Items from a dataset
#####
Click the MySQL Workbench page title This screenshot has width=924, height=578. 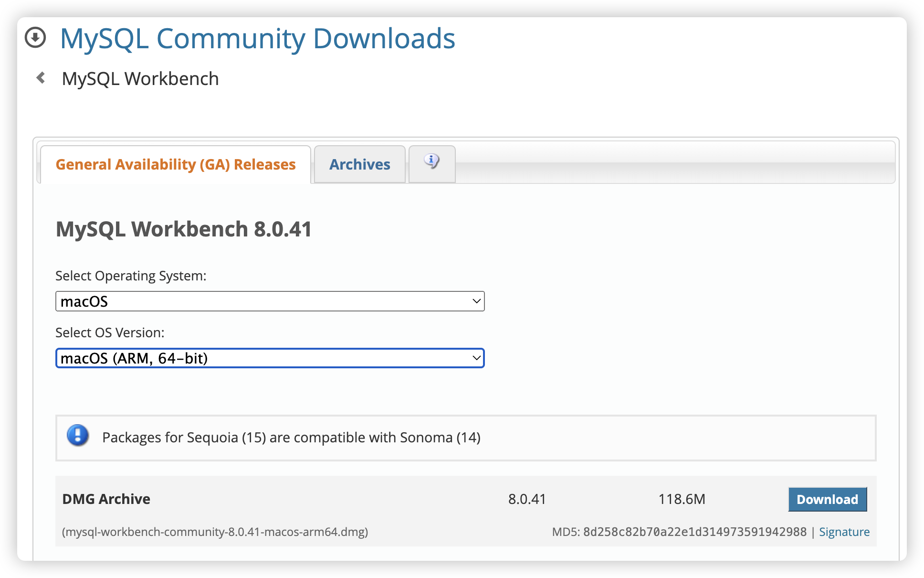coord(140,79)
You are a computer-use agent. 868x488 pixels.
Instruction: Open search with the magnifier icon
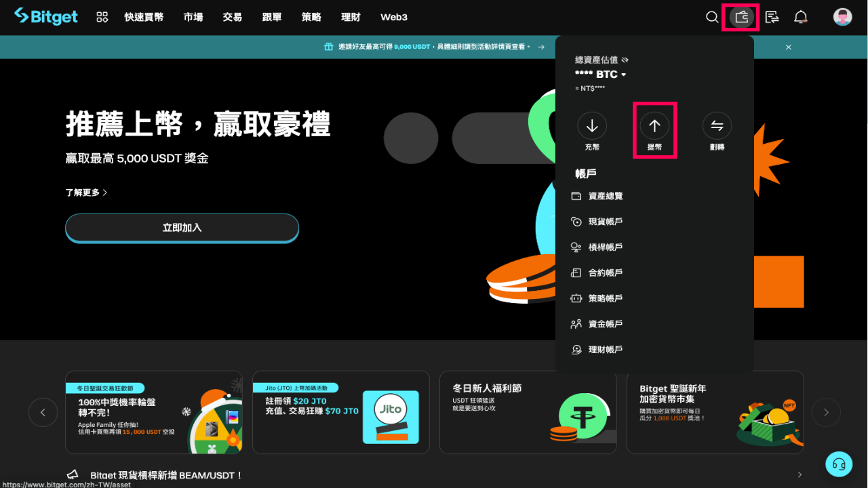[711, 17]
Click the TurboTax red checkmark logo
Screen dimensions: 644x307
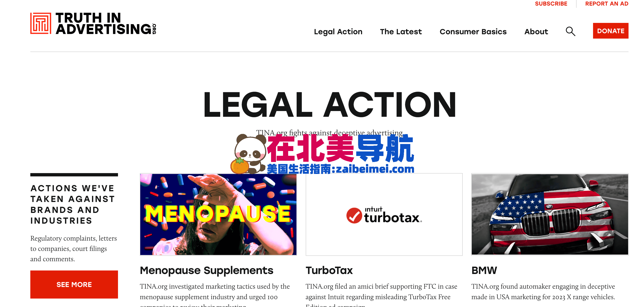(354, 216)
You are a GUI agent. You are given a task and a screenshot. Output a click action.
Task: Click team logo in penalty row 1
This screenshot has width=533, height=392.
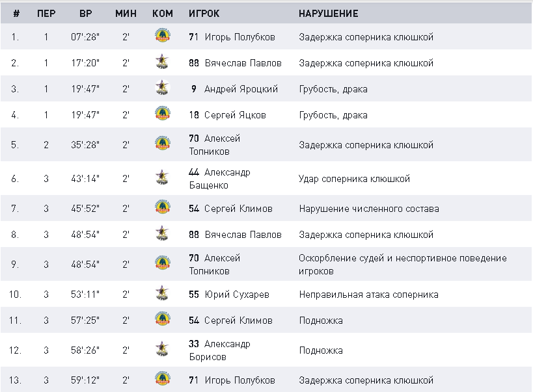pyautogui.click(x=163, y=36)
#####
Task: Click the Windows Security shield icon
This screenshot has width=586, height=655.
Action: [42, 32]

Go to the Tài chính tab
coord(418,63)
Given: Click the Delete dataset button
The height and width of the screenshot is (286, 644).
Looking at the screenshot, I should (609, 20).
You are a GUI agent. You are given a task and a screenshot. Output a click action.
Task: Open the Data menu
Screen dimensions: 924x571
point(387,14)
#####
THE TASK:
Copy every line in the entries above that has the string "logo" in it.

ANSWER TO THE PROBLEM:
Click the TurboTax red checkmark logo
Task: Click team logo in penalty row 1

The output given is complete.